Exceptuando a las tripulaciones de los barcos que se emborrachaban en las tabernas de invierno de Hamtun. Ésos eran los hombres que Leofric quería, y para conseguirlos teníamos que convencer a Alfredo de relevar a Hacca de su mando. Por suerte para nosotros, el propio Hacca llegó a Cippanhamm y rogó que lo apartaran de la flota. Rezaba cada día, le dijo a Alfredo, para no volver a ver nunca más el océano.

—Me mareo, señor.

Alfredo siempre se mostraba comprensivo con los hombres enfermos, pues él mismo se encontraba mal a menudo, y ya debía de saber que Hacca no era el comandante adecuado para la flota, pero su problema era sustituirlo. Para cuyo fin convocó a cuatro obispos, dos abades y un cura que le aconsejaran, y supe por Beocca que todos rezaban por el nuevo nombramiento.

—¡Haz algo! —me gruñó Leofric.

—¿Y qué coño quieres que haga?

—¡Tienes amigos entre los curas! Habla con ellos. Habla con Alfredo, earsling. —Rara vez me seguía llamando cagarruta, sólo cuando se cabreaba.

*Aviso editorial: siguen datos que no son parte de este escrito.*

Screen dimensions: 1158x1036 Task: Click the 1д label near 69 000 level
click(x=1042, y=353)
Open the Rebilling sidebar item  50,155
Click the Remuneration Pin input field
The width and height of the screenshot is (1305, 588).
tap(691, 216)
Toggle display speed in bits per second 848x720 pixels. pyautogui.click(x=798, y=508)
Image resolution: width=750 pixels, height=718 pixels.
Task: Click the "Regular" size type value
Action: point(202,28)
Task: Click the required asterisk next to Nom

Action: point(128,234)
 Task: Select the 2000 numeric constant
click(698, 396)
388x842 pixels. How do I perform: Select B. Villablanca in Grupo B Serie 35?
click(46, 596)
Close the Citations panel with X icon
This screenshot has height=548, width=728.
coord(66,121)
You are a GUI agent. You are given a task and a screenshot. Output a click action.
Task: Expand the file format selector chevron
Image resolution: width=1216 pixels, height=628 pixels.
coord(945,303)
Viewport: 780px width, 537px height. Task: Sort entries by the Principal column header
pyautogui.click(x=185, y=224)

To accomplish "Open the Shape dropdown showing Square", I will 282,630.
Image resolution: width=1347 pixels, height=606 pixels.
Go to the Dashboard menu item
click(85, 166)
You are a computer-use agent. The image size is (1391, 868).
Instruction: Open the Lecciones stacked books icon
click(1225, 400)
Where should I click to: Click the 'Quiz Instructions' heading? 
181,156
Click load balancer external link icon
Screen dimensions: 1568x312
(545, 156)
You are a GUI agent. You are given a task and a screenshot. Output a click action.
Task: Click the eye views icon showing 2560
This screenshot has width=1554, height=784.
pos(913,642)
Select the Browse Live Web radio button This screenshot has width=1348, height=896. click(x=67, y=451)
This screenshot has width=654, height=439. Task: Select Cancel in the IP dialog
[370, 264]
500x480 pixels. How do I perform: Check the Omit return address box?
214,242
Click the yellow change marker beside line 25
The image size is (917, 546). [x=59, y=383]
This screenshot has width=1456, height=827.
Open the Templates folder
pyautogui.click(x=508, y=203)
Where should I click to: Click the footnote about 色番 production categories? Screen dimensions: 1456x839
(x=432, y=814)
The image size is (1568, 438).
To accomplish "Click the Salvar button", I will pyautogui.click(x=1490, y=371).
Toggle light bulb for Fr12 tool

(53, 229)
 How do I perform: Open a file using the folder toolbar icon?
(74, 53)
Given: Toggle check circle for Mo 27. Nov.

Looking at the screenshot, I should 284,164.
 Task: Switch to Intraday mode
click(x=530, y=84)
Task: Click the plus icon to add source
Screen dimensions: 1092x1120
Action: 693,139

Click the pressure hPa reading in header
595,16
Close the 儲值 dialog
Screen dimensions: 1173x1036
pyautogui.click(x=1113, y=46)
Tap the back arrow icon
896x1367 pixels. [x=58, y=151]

—No le gusto —le dije—. Si le pido que nos ponga al mando de la flota se la dará a cualquiera menos a nosotros. Nombrará a un obispo, probablemente.

—¡Mierda! —exclamó Leofric.

Al final, nos solucionó la papeleta Eanflaed. La pelirroja era una criatura bondadosa que sentía un cariño especial por Leofric, y nos oyó discutir, se sentó y estampó una palmada en la mesa para hacernos callar. Nos preguntó el porqué de nuestra pelea. Después se sorbió los mocos, porque estaba resfriada.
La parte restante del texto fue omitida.